Summary
Level: Field check
Context: Validation
Category: Conformance
Subcategory: Relational
Severity: Fatal 💀
Description
The number and percent of records with a NULL value in the
cdmFieldName of the cdmTableName that
is considered not nullable
Definition
This check is meant to ensure that all NOT NULL constraints specified
in the CDM version are followed.
-
Numerator: The number of rows with a NULL value in the
column
-
Denominator: The total number of rows in the table
-
Related CDM Convention(s): “Required” flag in CDM table
specs
-
CDM Fields/Tables: By default, this check runs on all
Required fields in the CDM
-
Default Threshold Value: 0%
User Guidance
A failure in this check means that NULL values have ended up in a
column which should not contain any NULL values. There is a wide variety
of potential causes for this issue depending on the column in question;
your source data; and your ETL code. Regardless of its cause, it is
mandatory to fix the issue by ensuring there are no failures of this
check – OHDSI tools/analyses expect required columns to be non-NULL in
all rows.
Violated rows query
SELECT
'@cdmTableName.@cdmFieldName' AS violating_field,
cdmTable.*
FROM @schema.@cdmTableName cdmTable
WHERE cdmTable.@cdmFieldName IS NULL
ETL Developers
Recommended actions:
- To catch this issue further upstream, consider adding a not-null
constraint on the column in your database (if possible)
- Fill in the missing values:
- In some columns, placeholder values are acceptable to replace
missing values.

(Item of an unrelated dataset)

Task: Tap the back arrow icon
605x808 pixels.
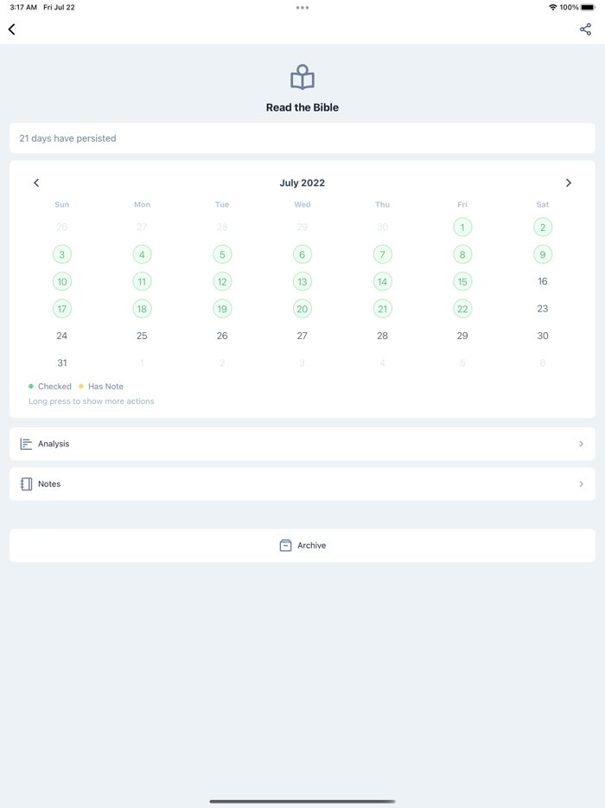Action: click(x=12, y=29)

For example, in rows for which there is no _source_value
or no standard concept mapping, the value 0 should be placed in the
_concept_id column
- Similarly, the CDM documentation suggests derivation/imputation
strategies for certain columns. For example, the visit_end_date column
is required but several options for deriving a placeholder are provided:
https://ohdsi.github.io/CommonDataModel/cdm54.html#VISIT_OCCURRENCE.
Consult the documentation for similar conventions on other columns
- For missing values in columns in which it is not acceptable to add a
placeholder or derived value (i.e. primary & foreign keys other than
concept IDs), there is likely a corresponding ETL error which needs to
be fixed
- If you are unable to fill in the missing value for a record
according to the CDM conventions, it is best to remove the record from
your database. It is recommended to document this action for data users,
especially if you need to do this for more than a handful of records
and/or if there is a pattern to the missing data
Data Users
This is a critical failure as it can impact joins and calculations
involving required fields which assume all values are non-NULL. Events
missing a concept, start date, or person ID will not be able to be
included in cohorts. Rows missing a primary key violate fundamental
database integrity principles and could cause a host of downstream
issues. It is also possible that some tools or analysis code have
assumptions around the availability of data in required columns which
may throw errors due to missing values.
If your data provider is unable or unwilling to address the issue and
only a small proportion of rows are affected, proceed at your own risk
with the dataset. If you do so, it is a best practice to interrogate
whether the affected rows could have played any role in your analysis.
If a large proportion of rows are affected, the dataset should not be
used until the issue is fixed.